*Data*
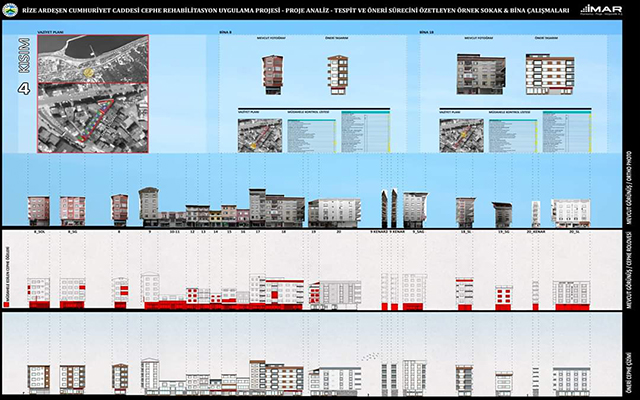Viewport: 640px width, 400px height.
Task: Click the BINA 18 heading
Action: [x=428, y=33]
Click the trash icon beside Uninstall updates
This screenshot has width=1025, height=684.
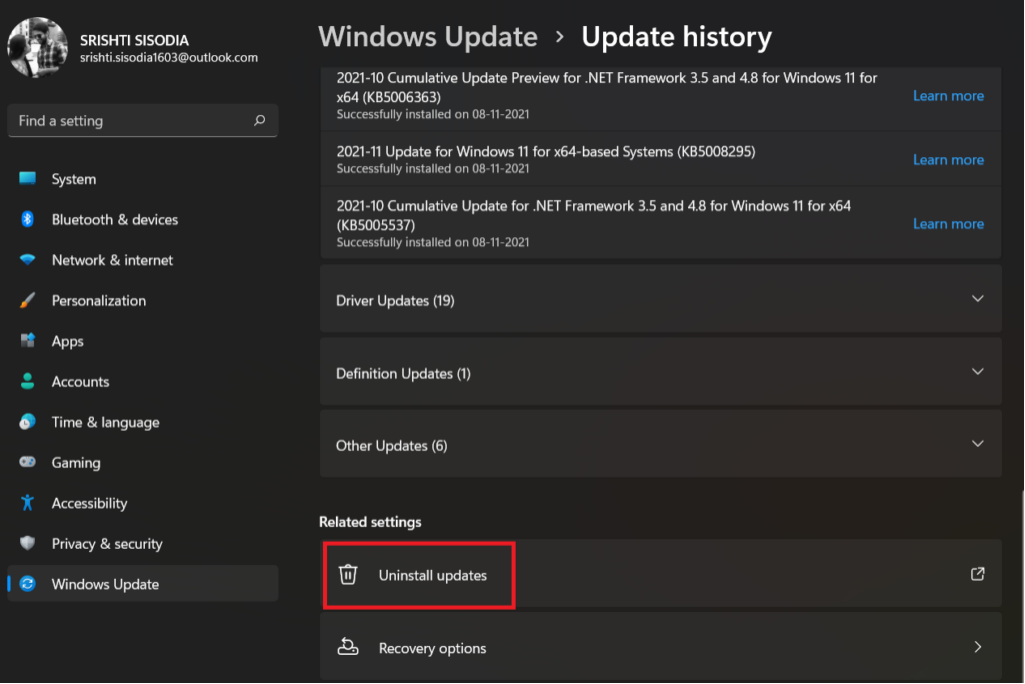coord(347,575)
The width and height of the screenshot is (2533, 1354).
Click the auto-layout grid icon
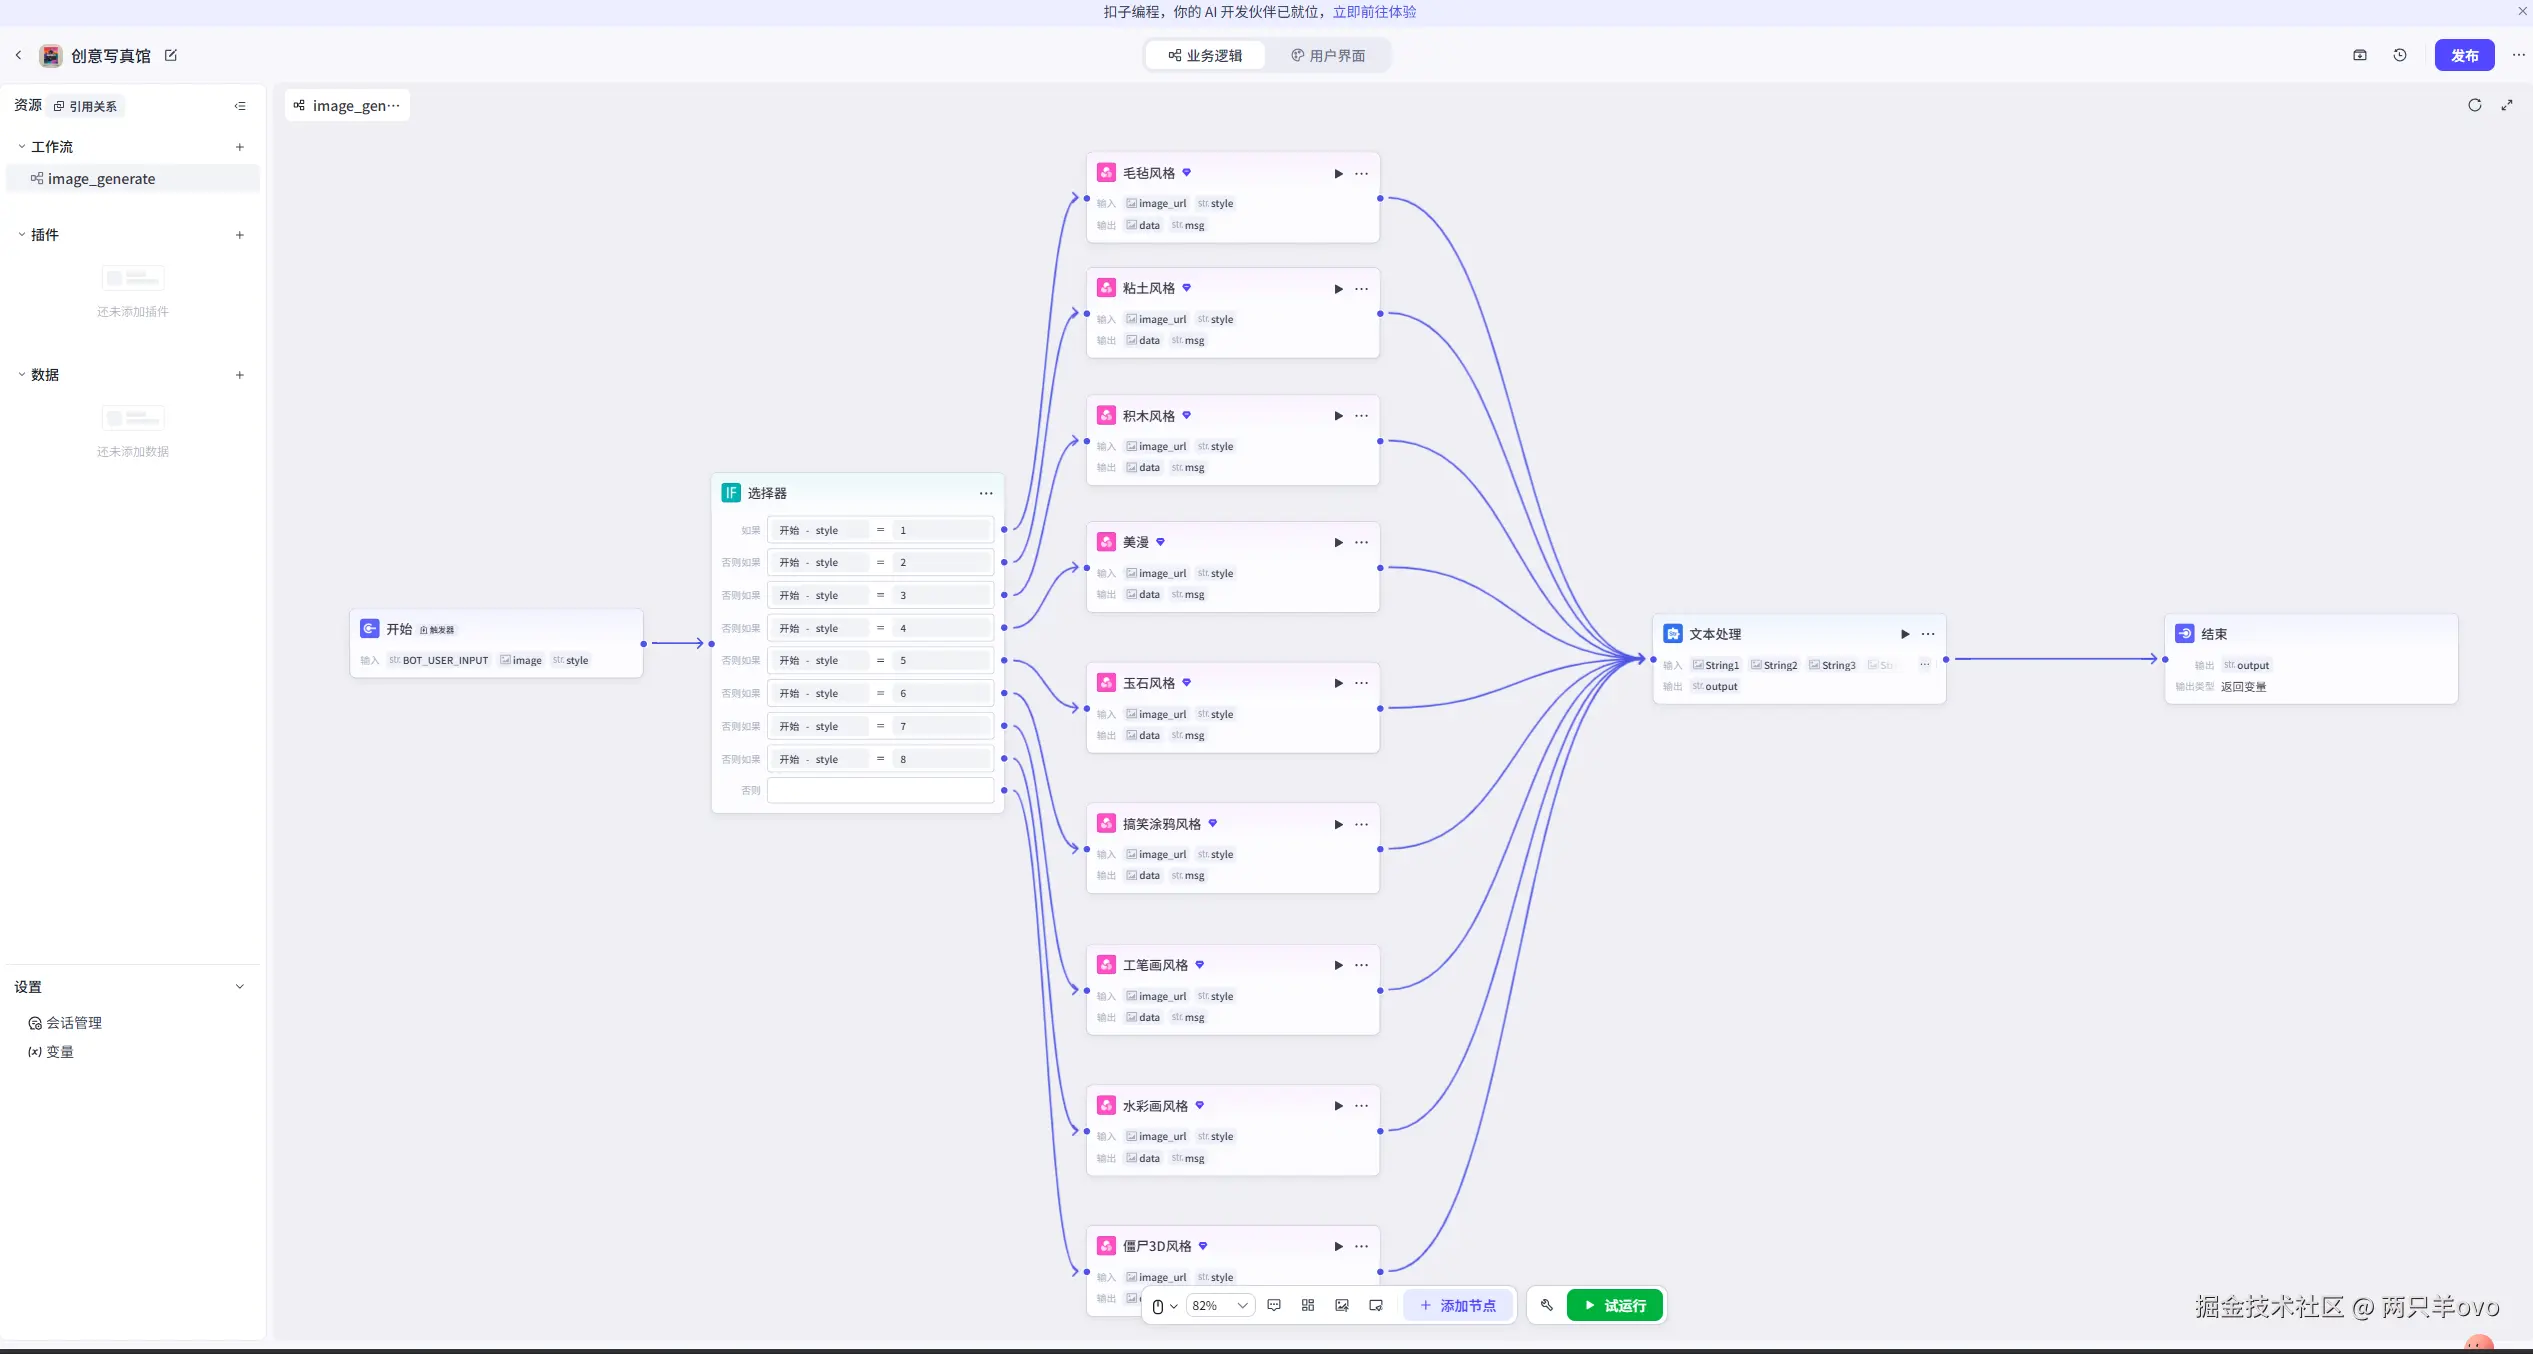click(1308, 1305)
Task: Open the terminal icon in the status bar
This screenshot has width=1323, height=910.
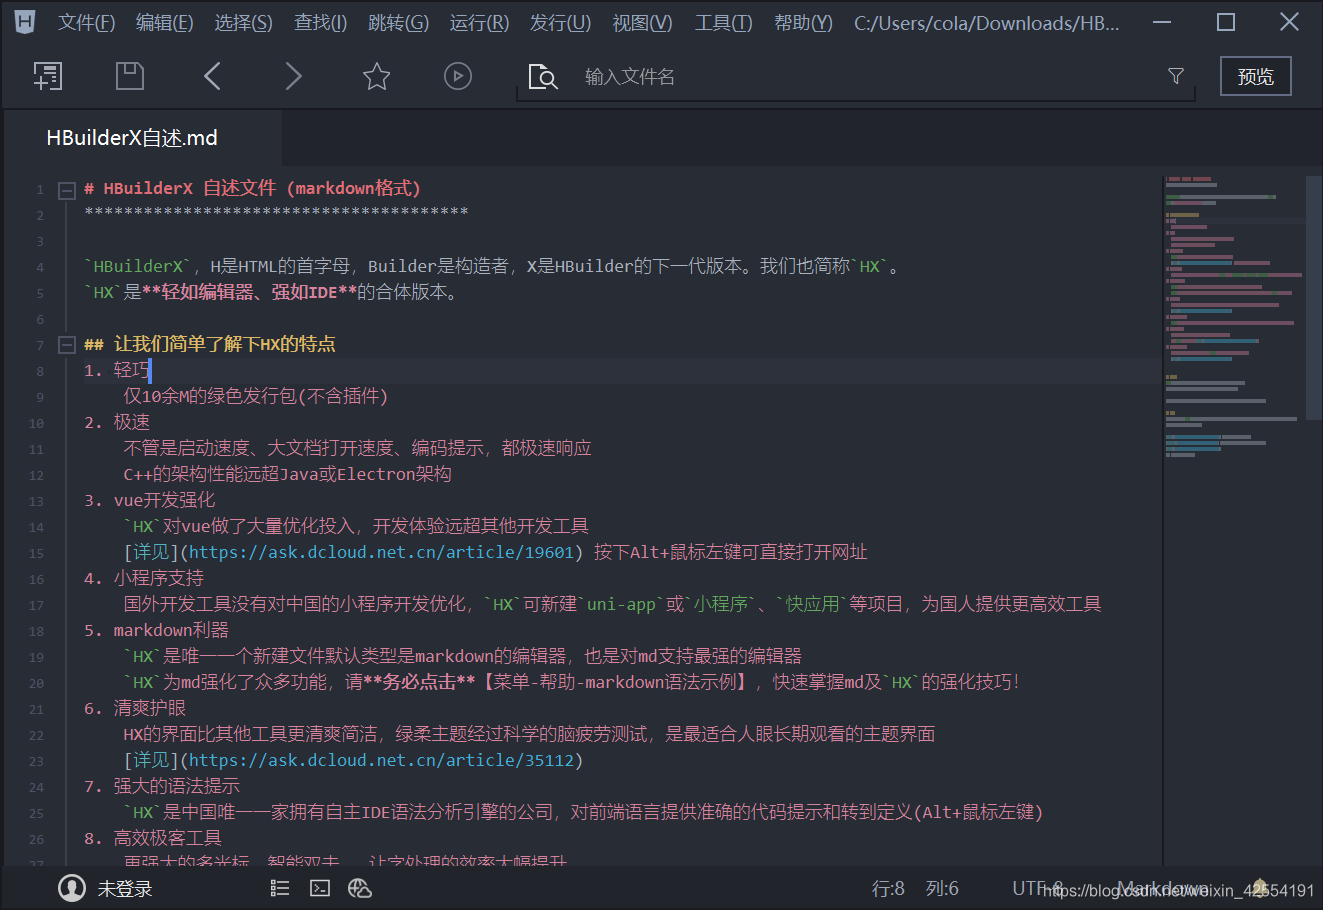Action: coord(319,888)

*Your assignment*
Retype only the lines above from the one with "Click the trash icon beside Uninstall updates" through the one with "Task: Open the", exactly and with both ends. Images stay out.

*Final answer*
Click the trash icon beside Uninstall updates
This screenshot has width=1025, height=684.
coord(347,575)
The width and height of the screenshot is (2533, 1354).
Click the auto-layout grid icon
click(1308, 1305)
Task: Open the terminal icon in the status bar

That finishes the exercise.